= REQUIREMENT =
Please quote everything in the entries from the line containing "Given: Toggle the right panel layout icon" down to the line containing "Select the English", both included, reproducing each line precisely.

= DATA TO USE =
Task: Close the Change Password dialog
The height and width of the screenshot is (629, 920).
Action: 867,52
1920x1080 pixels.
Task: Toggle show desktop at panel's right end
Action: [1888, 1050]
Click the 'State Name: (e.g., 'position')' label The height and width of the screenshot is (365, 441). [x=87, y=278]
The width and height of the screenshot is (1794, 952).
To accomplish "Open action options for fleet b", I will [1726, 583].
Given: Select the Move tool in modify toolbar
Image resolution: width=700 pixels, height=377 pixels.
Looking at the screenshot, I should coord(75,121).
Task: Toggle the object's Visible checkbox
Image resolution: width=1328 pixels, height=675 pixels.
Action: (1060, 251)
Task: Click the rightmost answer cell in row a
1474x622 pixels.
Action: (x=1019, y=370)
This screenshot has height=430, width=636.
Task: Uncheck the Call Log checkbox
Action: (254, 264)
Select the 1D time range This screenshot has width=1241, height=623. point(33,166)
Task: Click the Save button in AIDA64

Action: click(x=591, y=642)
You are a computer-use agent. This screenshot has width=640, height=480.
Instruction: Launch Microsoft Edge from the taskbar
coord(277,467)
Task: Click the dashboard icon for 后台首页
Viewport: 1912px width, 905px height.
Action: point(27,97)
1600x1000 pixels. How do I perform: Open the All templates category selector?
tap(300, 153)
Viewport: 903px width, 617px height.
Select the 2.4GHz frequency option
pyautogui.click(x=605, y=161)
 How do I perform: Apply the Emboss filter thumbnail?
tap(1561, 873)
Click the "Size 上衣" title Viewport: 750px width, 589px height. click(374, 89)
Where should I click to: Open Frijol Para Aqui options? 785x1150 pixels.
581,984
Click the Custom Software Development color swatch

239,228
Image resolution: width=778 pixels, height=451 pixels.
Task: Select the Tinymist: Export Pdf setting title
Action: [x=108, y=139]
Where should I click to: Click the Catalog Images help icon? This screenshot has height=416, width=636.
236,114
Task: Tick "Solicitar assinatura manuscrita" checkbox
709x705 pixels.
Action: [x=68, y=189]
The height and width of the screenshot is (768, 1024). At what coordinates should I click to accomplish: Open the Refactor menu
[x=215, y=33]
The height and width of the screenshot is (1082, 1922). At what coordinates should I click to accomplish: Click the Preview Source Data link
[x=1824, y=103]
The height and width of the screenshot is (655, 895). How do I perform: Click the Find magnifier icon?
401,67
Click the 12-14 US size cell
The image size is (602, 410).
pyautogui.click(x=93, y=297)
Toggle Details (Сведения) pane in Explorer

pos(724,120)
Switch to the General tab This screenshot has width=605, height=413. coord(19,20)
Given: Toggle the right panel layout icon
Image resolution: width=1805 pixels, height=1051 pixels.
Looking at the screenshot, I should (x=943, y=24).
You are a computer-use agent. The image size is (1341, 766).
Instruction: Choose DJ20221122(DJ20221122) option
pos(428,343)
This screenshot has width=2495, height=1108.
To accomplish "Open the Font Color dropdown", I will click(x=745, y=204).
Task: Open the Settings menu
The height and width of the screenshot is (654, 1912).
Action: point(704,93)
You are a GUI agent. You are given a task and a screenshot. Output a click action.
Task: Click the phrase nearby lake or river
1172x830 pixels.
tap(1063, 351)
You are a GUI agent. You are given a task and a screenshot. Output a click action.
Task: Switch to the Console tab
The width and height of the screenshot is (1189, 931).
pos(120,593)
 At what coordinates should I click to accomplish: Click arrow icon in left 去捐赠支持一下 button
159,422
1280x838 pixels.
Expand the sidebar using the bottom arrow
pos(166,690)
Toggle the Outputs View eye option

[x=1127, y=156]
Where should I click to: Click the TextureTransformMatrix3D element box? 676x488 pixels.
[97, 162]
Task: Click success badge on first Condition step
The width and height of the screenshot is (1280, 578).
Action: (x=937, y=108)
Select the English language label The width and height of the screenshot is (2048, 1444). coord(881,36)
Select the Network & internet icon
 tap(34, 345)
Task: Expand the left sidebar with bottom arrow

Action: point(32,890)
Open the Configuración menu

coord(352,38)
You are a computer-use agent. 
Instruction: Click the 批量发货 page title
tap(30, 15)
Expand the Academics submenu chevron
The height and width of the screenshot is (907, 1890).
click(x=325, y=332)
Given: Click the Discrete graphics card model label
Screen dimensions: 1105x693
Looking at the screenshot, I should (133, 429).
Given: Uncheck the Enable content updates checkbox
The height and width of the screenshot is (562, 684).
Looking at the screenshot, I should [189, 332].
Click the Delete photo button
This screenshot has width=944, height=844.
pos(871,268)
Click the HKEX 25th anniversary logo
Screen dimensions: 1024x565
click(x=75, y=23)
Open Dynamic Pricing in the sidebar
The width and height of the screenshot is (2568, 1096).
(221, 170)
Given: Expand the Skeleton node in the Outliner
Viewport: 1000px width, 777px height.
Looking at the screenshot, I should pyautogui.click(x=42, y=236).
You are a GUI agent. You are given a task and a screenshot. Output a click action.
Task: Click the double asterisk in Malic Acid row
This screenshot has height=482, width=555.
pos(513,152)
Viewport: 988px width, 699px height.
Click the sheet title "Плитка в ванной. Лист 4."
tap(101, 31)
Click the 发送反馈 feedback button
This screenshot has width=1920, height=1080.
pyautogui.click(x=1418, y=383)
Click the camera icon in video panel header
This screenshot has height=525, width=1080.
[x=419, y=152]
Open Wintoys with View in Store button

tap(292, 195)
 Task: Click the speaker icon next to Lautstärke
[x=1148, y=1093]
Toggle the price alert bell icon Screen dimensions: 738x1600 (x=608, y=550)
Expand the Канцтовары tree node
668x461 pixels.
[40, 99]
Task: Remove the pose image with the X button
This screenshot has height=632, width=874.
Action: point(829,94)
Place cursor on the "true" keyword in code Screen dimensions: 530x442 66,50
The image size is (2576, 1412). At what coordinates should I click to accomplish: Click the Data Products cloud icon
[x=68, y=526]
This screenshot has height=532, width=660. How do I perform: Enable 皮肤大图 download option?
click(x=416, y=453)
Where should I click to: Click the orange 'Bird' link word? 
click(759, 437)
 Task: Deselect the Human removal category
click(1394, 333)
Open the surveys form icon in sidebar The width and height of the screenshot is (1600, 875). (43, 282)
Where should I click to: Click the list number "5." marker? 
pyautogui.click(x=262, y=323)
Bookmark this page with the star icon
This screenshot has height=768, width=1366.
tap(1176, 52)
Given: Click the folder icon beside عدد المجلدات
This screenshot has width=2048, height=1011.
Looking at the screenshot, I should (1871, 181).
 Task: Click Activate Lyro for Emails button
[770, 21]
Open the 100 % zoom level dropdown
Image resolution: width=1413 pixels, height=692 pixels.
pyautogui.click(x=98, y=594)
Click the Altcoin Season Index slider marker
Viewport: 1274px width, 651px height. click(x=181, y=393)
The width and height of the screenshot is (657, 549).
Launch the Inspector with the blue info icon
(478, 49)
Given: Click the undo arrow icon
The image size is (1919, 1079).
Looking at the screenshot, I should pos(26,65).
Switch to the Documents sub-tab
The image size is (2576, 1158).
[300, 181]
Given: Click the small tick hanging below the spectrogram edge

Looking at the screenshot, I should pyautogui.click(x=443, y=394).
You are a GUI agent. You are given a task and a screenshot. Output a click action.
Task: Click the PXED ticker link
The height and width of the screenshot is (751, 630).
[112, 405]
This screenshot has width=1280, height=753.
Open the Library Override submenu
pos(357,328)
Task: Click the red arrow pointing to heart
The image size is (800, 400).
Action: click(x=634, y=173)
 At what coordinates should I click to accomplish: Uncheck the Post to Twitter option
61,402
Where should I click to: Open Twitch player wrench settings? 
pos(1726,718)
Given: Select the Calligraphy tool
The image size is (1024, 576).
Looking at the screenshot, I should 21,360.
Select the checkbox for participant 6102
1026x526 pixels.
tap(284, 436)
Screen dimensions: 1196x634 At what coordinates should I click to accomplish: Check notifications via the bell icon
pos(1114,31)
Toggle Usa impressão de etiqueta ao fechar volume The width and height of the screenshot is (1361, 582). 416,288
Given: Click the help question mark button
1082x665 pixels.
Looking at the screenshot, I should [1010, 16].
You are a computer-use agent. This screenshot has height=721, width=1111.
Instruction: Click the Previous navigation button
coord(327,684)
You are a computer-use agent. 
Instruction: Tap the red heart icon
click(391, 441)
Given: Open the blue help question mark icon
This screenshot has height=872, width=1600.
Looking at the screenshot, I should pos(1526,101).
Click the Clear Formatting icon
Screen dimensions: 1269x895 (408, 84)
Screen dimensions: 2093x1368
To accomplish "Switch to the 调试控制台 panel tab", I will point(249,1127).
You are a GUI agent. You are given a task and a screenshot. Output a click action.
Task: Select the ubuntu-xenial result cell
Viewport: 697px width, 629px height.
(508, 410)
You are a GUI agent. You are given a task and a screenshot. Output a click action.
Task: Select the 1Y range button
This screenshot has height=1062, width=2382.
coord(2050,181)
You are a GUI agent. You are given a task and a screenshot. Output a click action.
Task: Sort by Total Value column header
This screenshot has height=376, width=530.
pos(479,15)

= TASK RESPONSE =
Given: Toggle the right panel layout icon
Image resolution: width=1805 pixels, height=1051 pixels.
Looking at the screenshot, I should (x=943, y=24).
You are a computer-use agent. The image size is (1341, 766).
Instruction: Choose DJ20221122(DJ20221122) option
pos(428,343)
This screenshot has width=2495, height=1108.
To accomplish "Open the Font Color dropdown", I will click(x=745, y=204).
Task: Open the Settings menu
The height and width of the screenshot is (654, 1912).
Action: point(704,93)
You are a GUI agent. You are given a task and a screenshot. Output a click action.
Task: Click the phrase nearby lake or river
1172x830 pixels.
tap(1063, 351)
You are a GUI agent. You are given a task and a screenshot. Output a click action.
Task: Switch to the Console tab
The width and height of the screenshot is (1189, 931).
pos(120,593)
 At what coordinates should I click to accomplish: Click arrow icon in left 去捐赠支持一下 button
159,422
1280x838 pixels.
Expand the sidebar using the bottom arrow
pos(166,690)
Toggle the Outputs View eye option

[x=1127, y=156]
Where should I click to: Click the TextureTransformMatrix3D element box? 676x488 pixels.
[97, 162]
Task: Click success badge on first Condition step
The width and height of the screenshot is (1280, 578).
Action: (x=937, y=108)
Select the English language label The width and height of the screenshot is (2048, 1444). coord(881,36)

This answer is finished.